My first post of the new year expressed the hope of a new, better type of marketing inspired by social media and online communities: “Marketing that is truly transparent and honest, that acts with integrity — always. …That will raise the title of ‘marketer’ in the public’s mind at least a few rungs up from its current ranking slightly above used car salesman as the grungiest, most lowly of professions.”
Apparently two professors at the Harvard Business School, Rakesh Khurana and Nitin Nohria, share similar hopes. In a visionary article entitled “The Reinvented Manager,” which appeared in the 1/2009 issue of the Harvard Business Review, German Edition*, Khurana and Nohria make the case for transforming business management into a true profession, including a code of ethics and a supervisory body to oversee professional standards. There would be an exam, like the bar exam all lawyers must pass in the United States, as a prerequisite to practice, and the overseeing organization would have power to censure individuals violating established standards of conduct.
The article is particularly topical in light of the recent excesses of the financial sector, but it reflects the same shift of outlook embodied by online communities, social media and the conversations taking place online thanks to web 2.0 tools. It’s a shift that demands integrity, partnership and responsibility to the community from brands and businesses.

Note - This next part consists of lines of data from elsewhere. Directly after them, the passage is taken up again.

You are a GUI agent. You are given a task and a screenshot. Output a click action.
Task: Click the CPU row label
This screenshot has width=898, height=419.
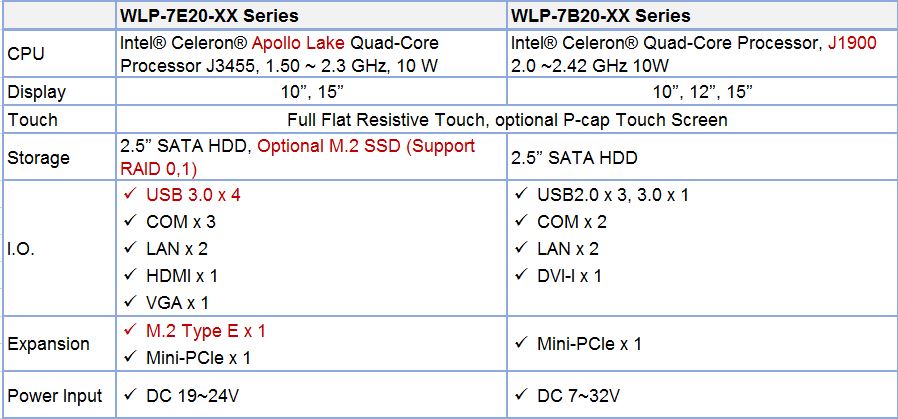tap(25, 54)
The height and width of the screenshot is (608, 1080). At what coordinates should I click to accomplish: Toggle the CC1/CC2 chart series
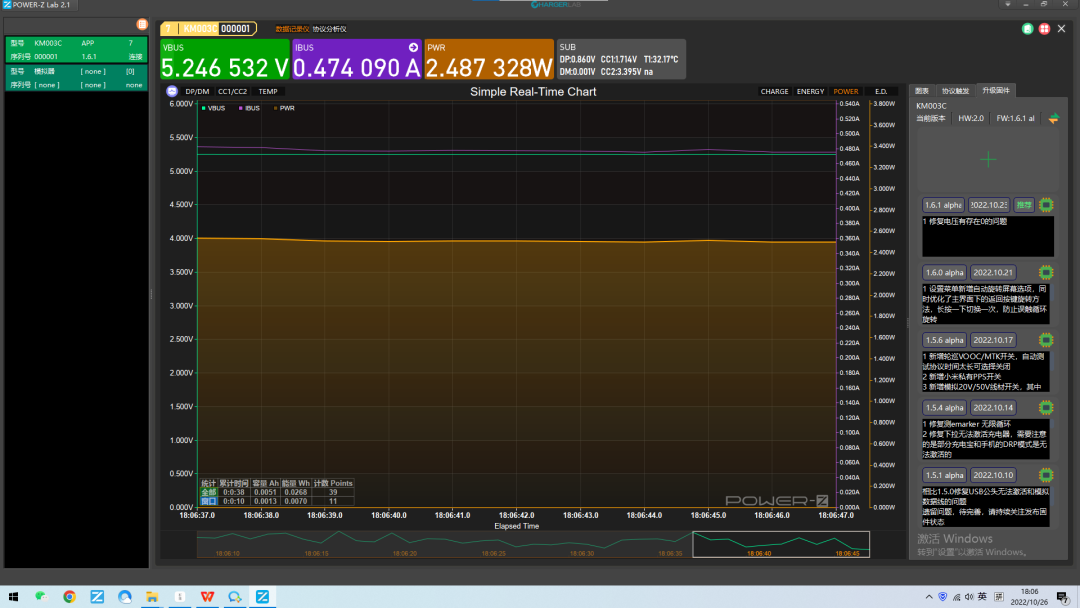(232, 92)
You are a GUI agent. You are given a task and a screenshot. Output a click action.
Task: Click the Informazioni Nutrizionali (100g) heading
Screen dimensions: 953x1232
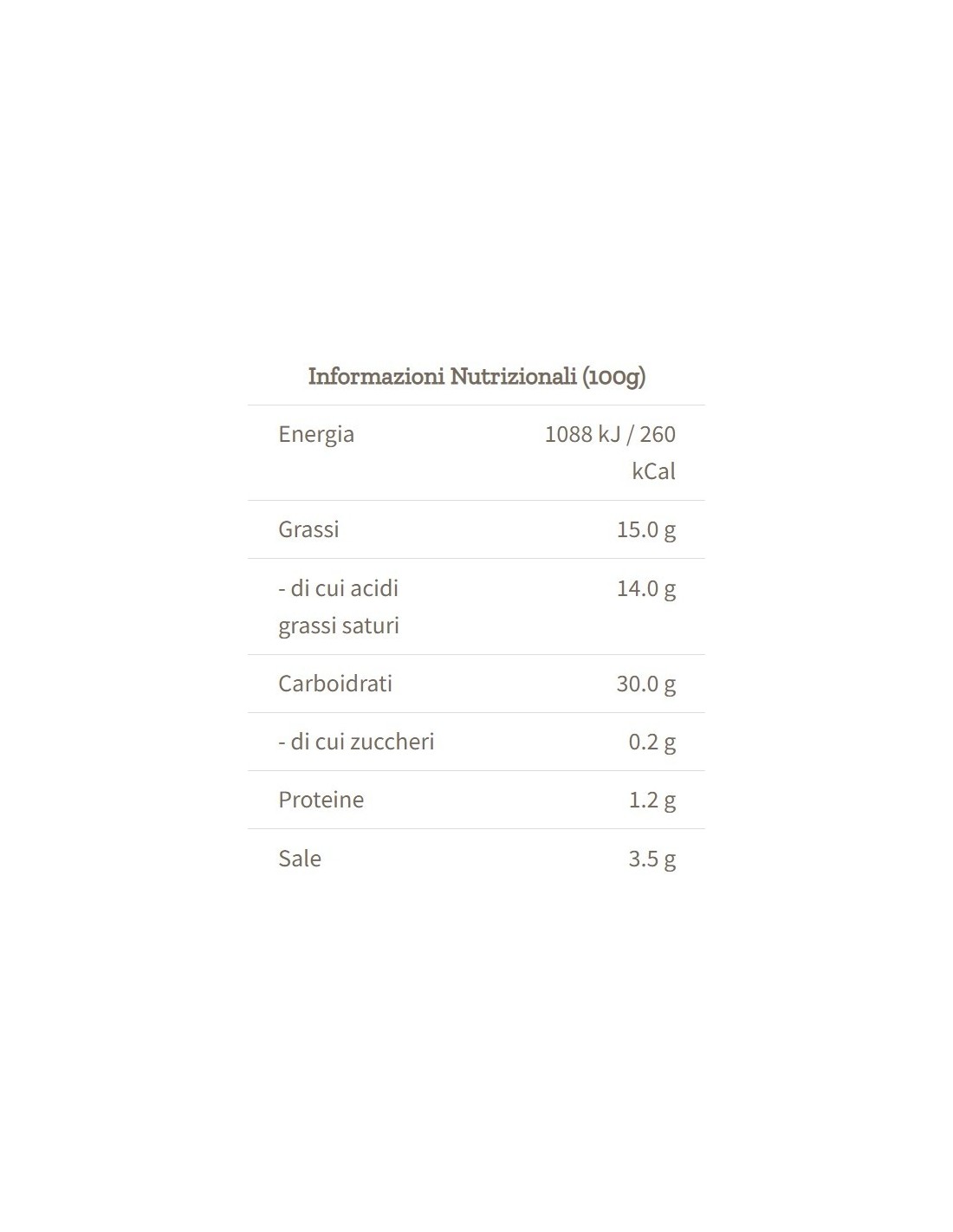pyautogui.click(x=476, y=376)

Here are some of the most interesting and thought-provoking perspectives from the article:
Over the past ten years there as been a decline in the self-control of, and ensuing trust in, business. Managers have lost much legitimacy. They will only regain society’s trust by rejecting the economic philosophy that management’s sole concern should be the maximization of shareholder value, while markets and government take care of the rest. (Milton Friedman be damned!)

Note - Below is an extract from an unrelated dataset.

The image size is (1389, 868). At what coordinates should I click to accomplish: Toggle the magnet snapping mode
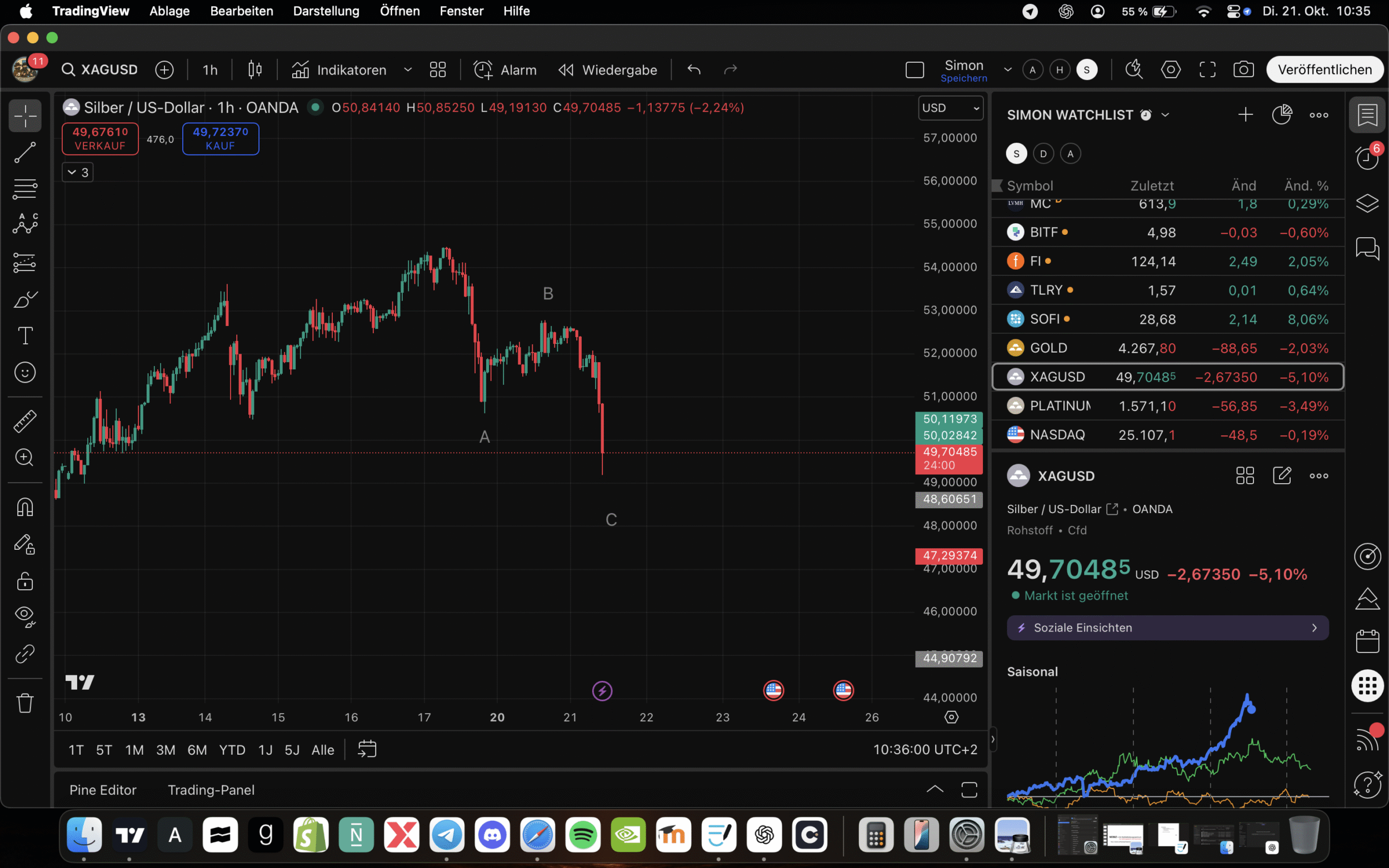tap(24, 508)
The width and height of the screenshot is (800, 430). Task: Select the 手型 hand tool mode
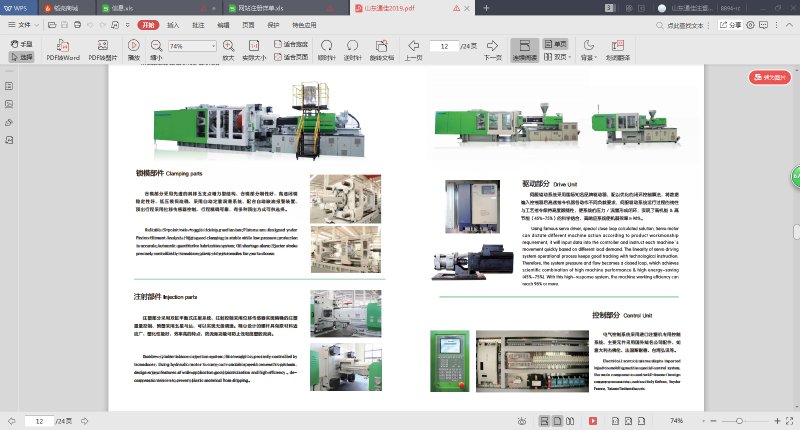coord(21,44)
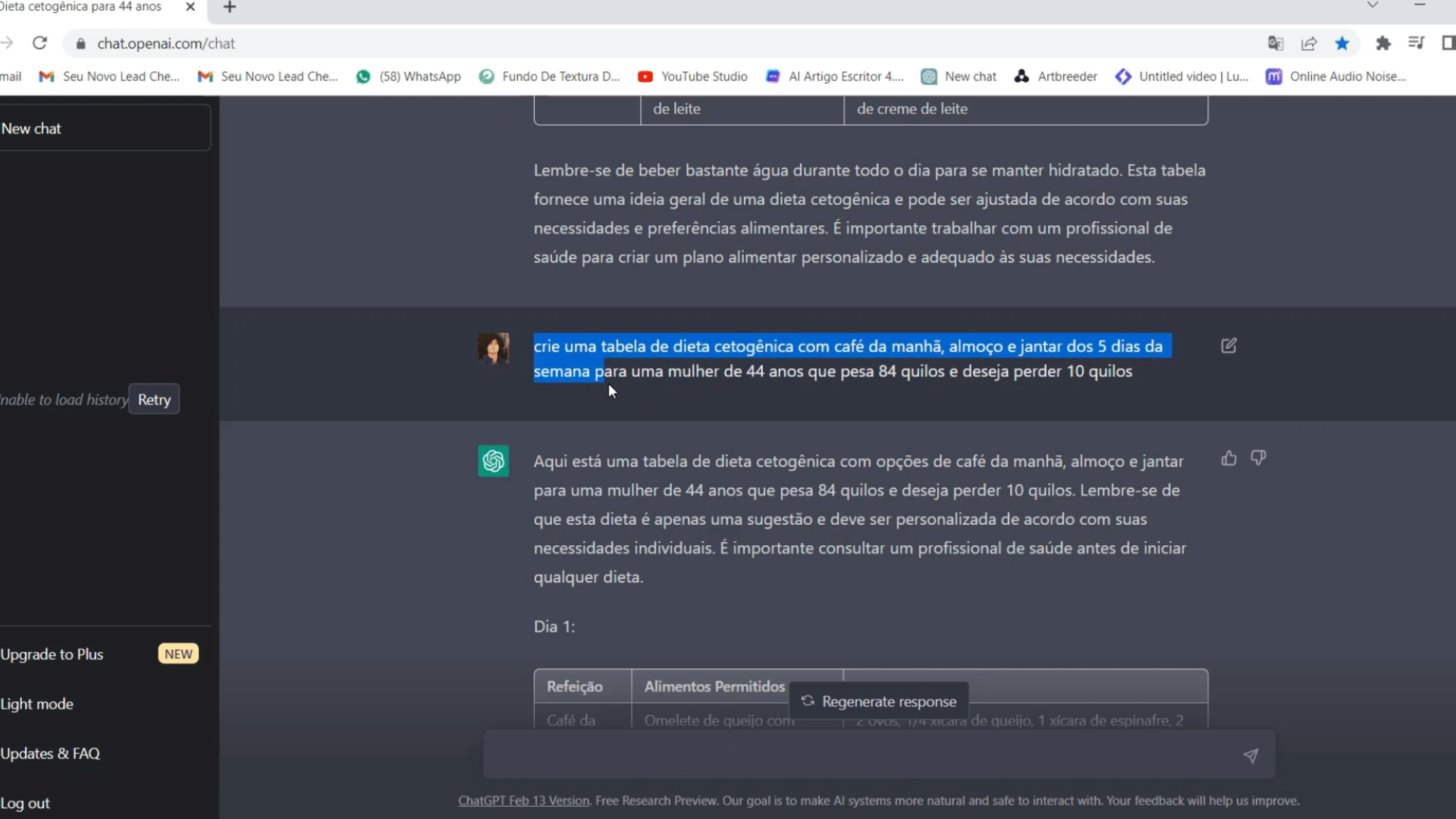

Managers should serve a higher purpose — society as a whole. They “should view society as their real customer and strive ultimately to provide society with sustainable businesses that create value.”
To the question whether codes of ethics are actually effective, the authors reference the American political scientist, Robert Axelrod. According to the article, Axelrod has shown that a defined and unified ethical framework and shared professional ideals influence behavior decisively. Khurana and Nohria conclude that “Morally impeccable behavior is an important component of the self-image of professionals (like doctors and lawyers) and most will seek to preserve this sense of professional self.” (Doctors maybe. Not sure about lawyers.) “We know from the social sciences that people’s actual behavior is strongly influenced by the expectations that are placed upon them.”
The authors go on to provide a draft for a “Hippocratic Oath for Managers.” This is my favorite part of the oath from a consumer-centric, social media point of view:
“I will undertake to represent my company’s performance correctly and transparently to all relevant parties, in order to make certain that investors, consumers (my italics) and the general public are able to make informed decisions.”
Khurana and Nohria elaborate on the challenges that the establishment of business management as a profession would face. But they believe these can be overcome and their vision achieved. Above all, they are convinced it is necessary, an idea whose time has come. They don’t pretend that this would eradicate all marketing transgressions in future. But they do argue convincingly that it could bring about a meaningful and worthwhile shift for the better.
*The original article appeared in Harvard Business Review, October 2008, under the title, “It’s Time to Make Management a True Profession.” Reprint or PDF available at Harvard Business Publishing. Quoted passages are my translation from the German.